We look at the HTML, we see something very familiar, a list of all of our files, which just includes the one test file and then the coverage at that high level for all files.
We also have the specific coverage per file.
If we drill in, we also see our highlighting for our code function, including which lines weren't covered, which are these, and then these that were covered. And so even though we're not at the client side, you can still get the same type of reporting.
Let's take a look at our Angular project.
Here, we already have set up some tests and we're just going to execute these tests using Jest.
This is testing all of our angular components, and so once that completes, we start to see we're running, and we get our results trickling in. We get the same type of reporting where we can no see all of the tests that pass and their corresponding components.
Jest is really useful because we have a lot of tooling around any type of front-end technology that we might be using for JavaScript.
We get the same type of coverage report.
And here of course for a more real-world project, you get to see the usefulness of having such highlighting. You can drill in and checkout specific files and look at their coverage.
That's it for front-end.
Let's continue and take a look out back-end technologies.
If you're invested in Microsoft database technologies, then you'll want to know about tSQLt.
tSQLt is a database unit testing tool that allows you to do unit testing directly within SQL server, so you have no context switching.
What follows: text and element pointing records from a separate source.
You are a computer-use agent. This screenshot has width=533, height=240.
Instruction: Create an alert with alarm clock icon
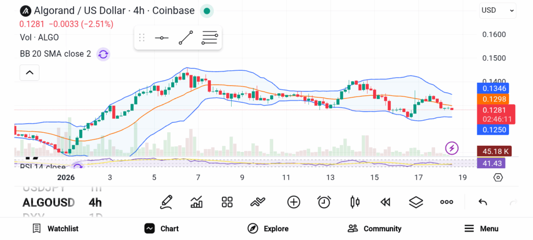pyautogui.click(x=324, y=202)
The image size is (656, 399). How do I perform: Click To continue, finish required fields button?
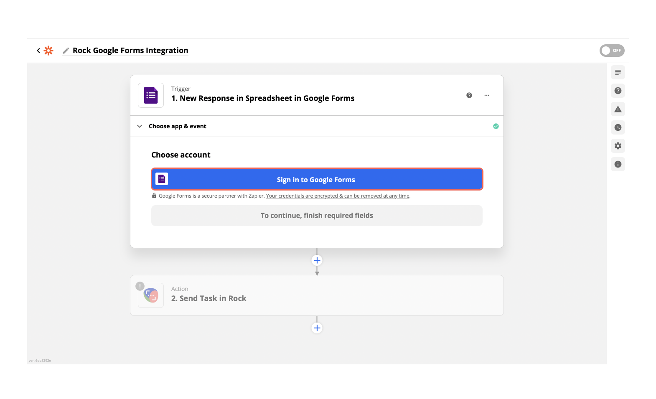[x=316, y=216]
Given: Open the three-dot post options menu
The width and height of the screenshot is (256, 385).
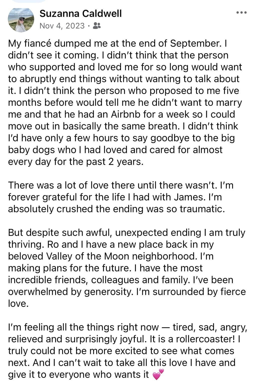Looking at the screenshot, I should tap(241, 13).
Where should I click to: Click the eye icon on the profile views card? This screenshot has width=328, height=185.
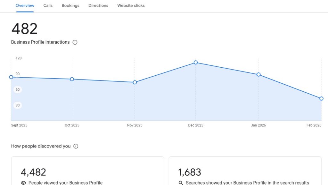pos(23,182)
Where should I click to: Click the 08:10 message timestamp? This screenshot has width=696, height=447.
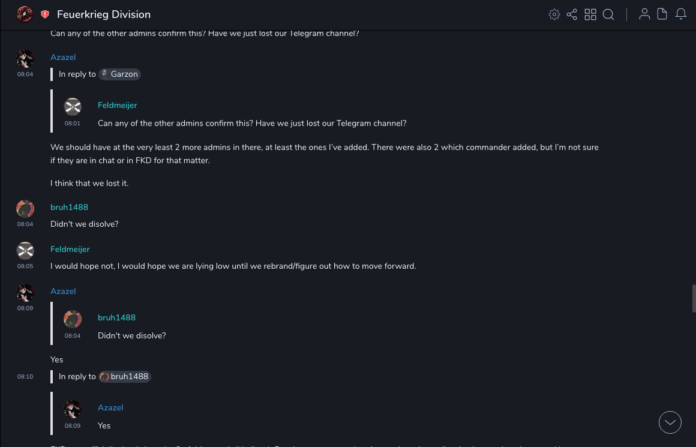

You can group unit tests, you can run tests and your transactions, you have isolation, and all the unit testing support that you'd expect from a tool like this, including continuous integration support.
Let's take a look at tSQLt in action.
Here, within SQL server management studio, we have a tSQLt test, and many of these constructs you start to look very familiar.
TestUndoOpenValidationSp.sql
-- Create a new suite of tests.
EXEC tSQLt.NewTestClass 'testValidateUndoOpen';
GO
-- Execute the suite of tests.
EXEC tSQLt.Run 'testValidateUndoOpen';
-- Execute all tests.
tSQLt.RunAll
-- Create a new test belonging to the `testValidateUndoOpen` suite.
CREATE PROCEDURE testValidateUndoOpen.[test paygroup has printed check within a specified pay period]
AS
BEGIN
/**
* A payroll may not be un-opened if there is a printed post-only check.
* Scenario:
* 1. Given an existing payroll session that has been previously opened
* 2. And a printed post-only check has been processed as part of the session
* 3. When I invoke the payroll undo open validation
* 4. Then a printed post-only check is found and reported by the validation procedure
*/
IF OBJECT_ID('actual') IS NOT NULL DROP TABLE actual;
IF OBJECT_ID('expected') IS NOT NULL DROP TABLE expected;
-- Arrange.
EXEC tSQLt.FakeTable 'dbo.M_Batch'
INSERT INTO dbo.M_Batch(MbtPayGroup, MbtPerControl, MbtPrinted, MbtPostOnly) VALUES ('ABC', '201502251', 'Y', 'N')
CREATE TABLE actual (HasPrintedPostOnlyCheck bit, HasPostCheckHistory bit)
CREATE TABLE expected (HasPrintedPostOnlyCheck bit, HasPostCheckHistory bit)
-- Act.
INSERT actual EXEC dbo.ValidateUndoOpen 'ABC', '201502251'
-- Assert.
INSERT expected (HasPrintedPostOnlyCheck, HasPostCheckHistory) VALUES (1, 0)
EXEC tSQLt.AssertEqualsTable 'expected', 'actual';
END
GO
We have tSQLt test, and many of these constructs you start to look very familiar.
Here, we're creating a new test class — testValidateUndoOpen — and so we can execute that. Every test is just a stored procedure. And so here we have our first test, which is “testValidateUndoOpen” and it has a descriptive name to indicate the purpose of the test.
We also make sure at the beginning of this test that we drop any tables that may be there related to our actual and expected results in case tests haven't been cleaned up properly. This sort of like a tear down prerequisite.
Then we have our Arrange, Act, and Assert.
You can see we create fake tables, because we can do mocking, and we do our setup, all of our values, and then we create these actual and expected tables to hold our results.
Then we run our transaction with our input data and then we assert our results.
We can execute this just as we would any stored procedure or validate the results.
Let's run it and see that our tests have passed.
No matter what level you are in, we can continue to apply these unit testing techniques effectively.